Action item: Return nothing but the lines from the one with "eGrove (283, 1209)" through the one with "New South Wales (69, 1826)" in the data below, word for word and without pictures.

Listed records:
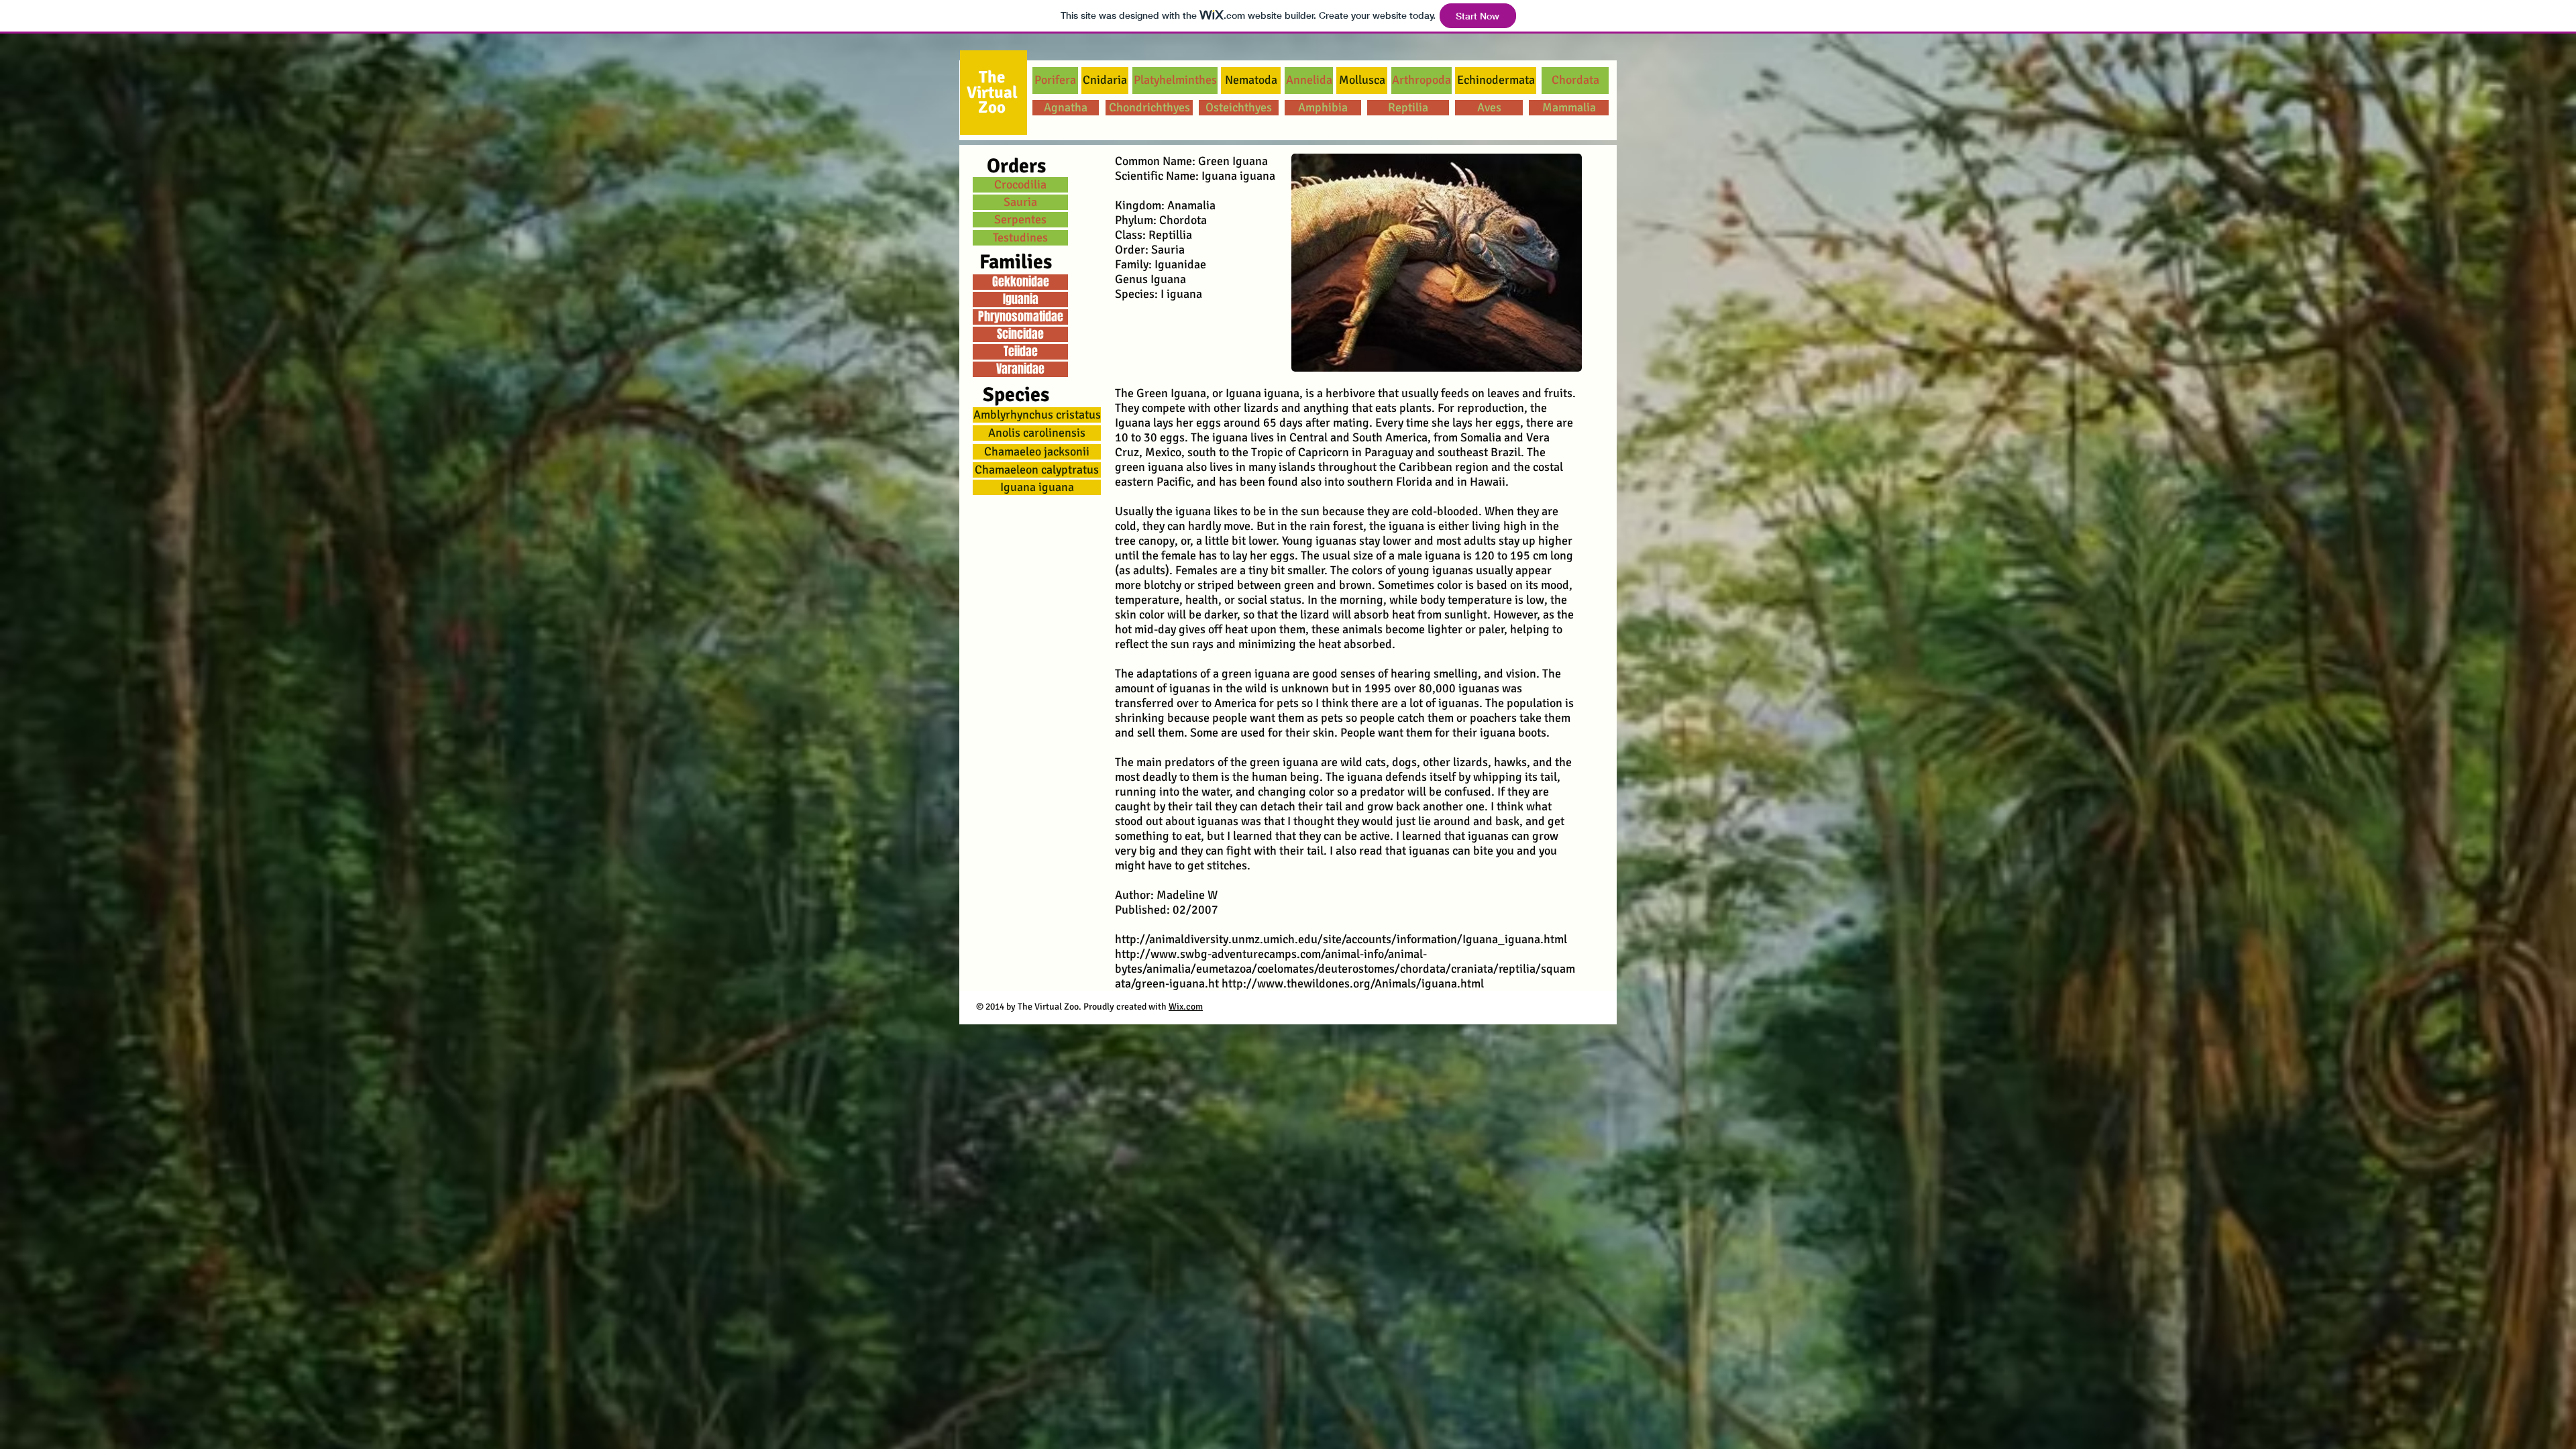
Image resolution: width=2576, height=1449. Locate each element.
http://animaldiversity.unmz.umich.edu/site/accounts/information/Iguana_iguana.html (1341, 939)
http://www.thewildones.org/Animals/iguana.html (1353, 983)
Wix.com (1186, 1006)
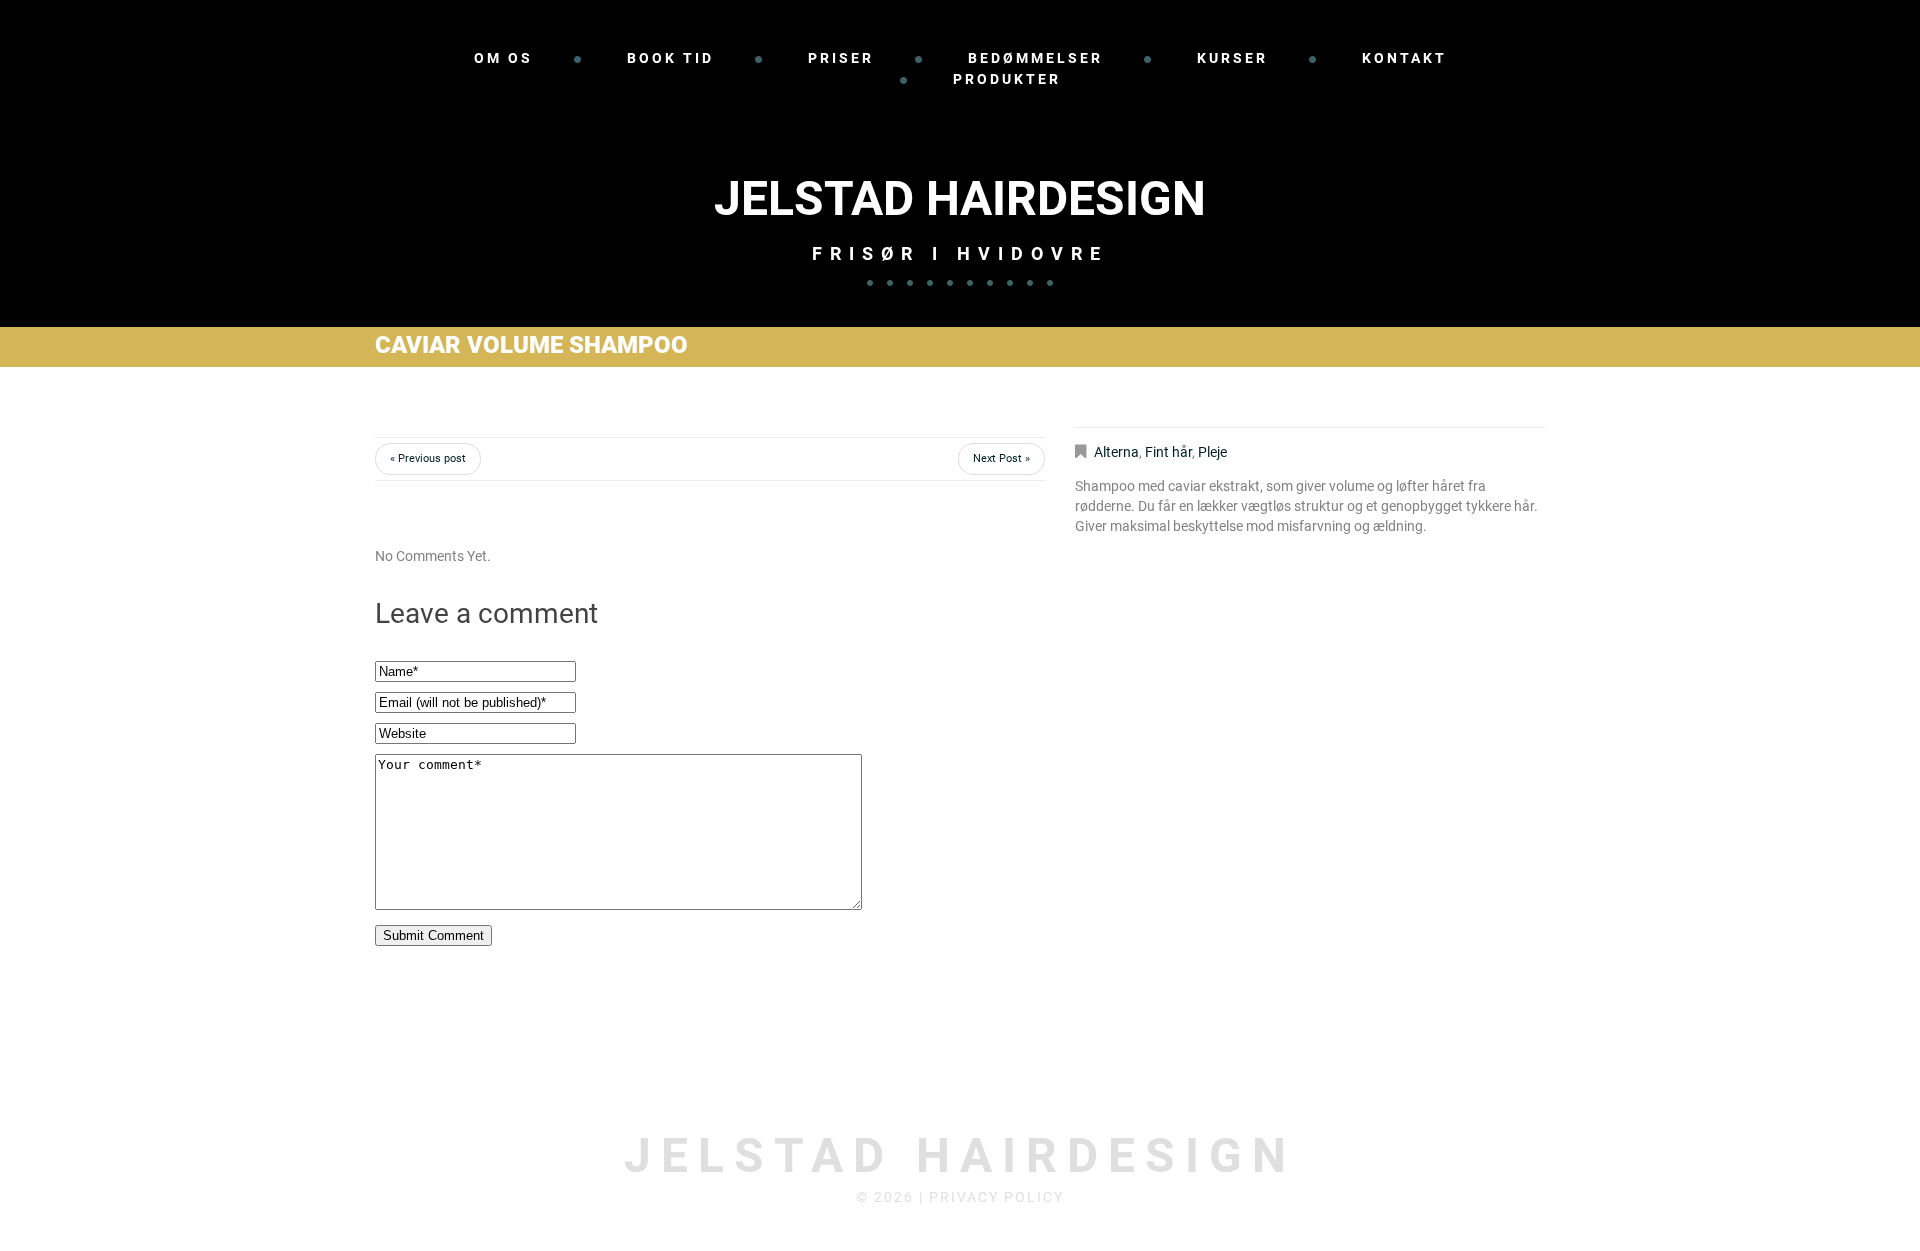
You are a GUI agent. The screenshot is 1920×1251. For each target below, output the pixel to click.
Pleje (1212, 452)
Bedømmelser (1035, 58)
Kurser (1232, 58)
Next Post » (1001, 458)
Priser (841, 58)
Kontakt (1404, 58)
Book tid (670, 58)
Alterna (1116, 452)
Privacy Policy (996, 1197)
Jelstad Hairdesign (960, 198)
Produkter (1007, 79)
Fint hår (1168, 452)
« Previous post (428, 458)
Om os (503, 58)
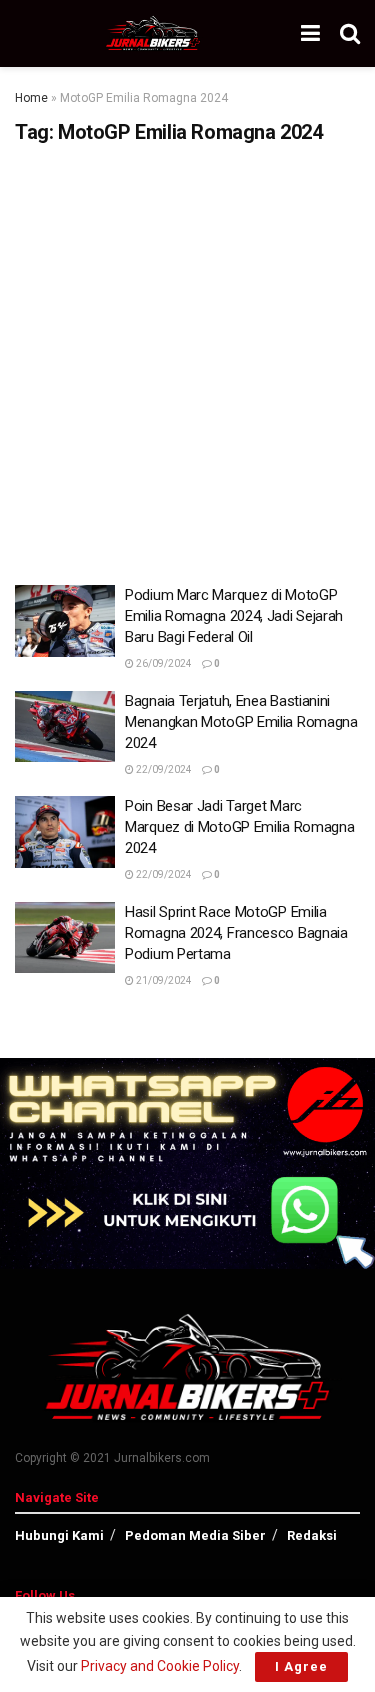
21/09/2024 (163, 980)
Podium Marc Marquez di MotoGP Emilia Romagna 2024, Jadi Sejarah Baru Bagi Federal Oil (234, 616)
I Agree (301, 1666)
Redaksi (312, 1535)
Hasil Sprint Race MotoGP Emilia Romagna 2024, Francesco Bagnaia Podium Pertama (236, 933)
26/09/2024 (163, 663)
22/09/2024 (163, 769)
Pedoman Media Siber (195, 1535)
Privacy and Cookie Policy (160, 1666)
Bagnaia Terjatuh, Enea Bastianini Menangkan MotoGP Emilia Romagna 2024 (241, 722)
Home (31, 98)
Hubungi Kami (59, 1535)
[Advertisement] (187, 357)
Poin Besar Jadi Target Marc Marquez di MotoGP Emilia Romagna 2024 (239, 827)
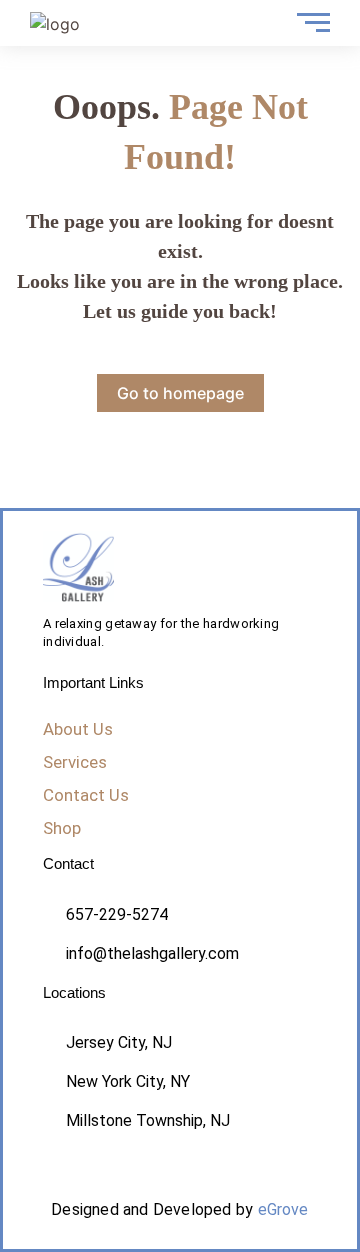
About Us (78, 729)
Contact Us (86, 795)
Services (75, 762)
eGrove (283, 1209)
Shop (62, 828)
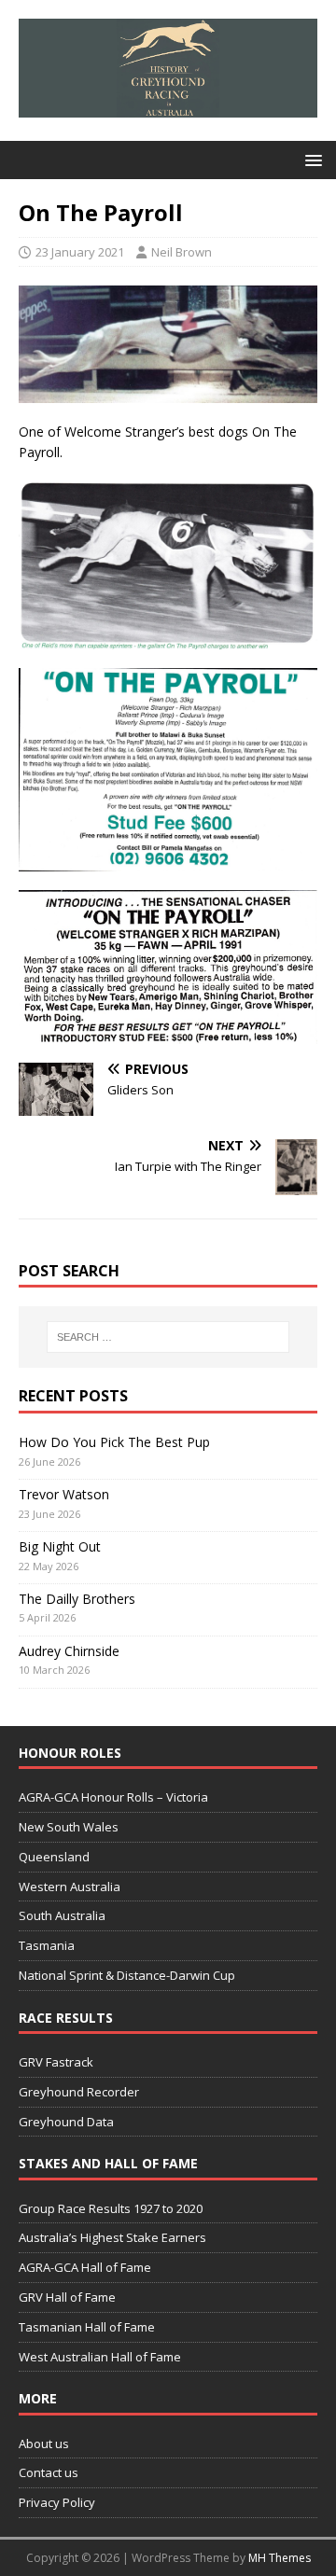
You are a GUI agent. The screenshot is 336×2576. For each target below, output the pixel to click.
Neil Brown (181, 252)
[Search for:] (168, 1337)
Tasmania (47, 1945)
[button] (310, 159)
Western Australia (69, 1886)
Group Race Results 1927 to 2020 (111, 2208)
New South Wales (69, 1826)
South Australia (62, 1915)
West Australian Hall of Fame (100, 2356)
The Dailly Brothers (77, 1599)
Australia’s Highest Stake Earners (112, 2237)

Problem solution:
eGrove (283, 1209)
Shop (62, 828)
You are a GUI agent. The screenshot is 336×2576. For each target below, output the pixel to click.
Neil Brown (181, 252)
[Search for:] (168, 1337)
Tasmania (47, 1945)
[button] (310, 159)
Western Australia (69, 1886)
Group Race Results 1927 to 2020 (111, 2208)
New South Wales (69, 1826)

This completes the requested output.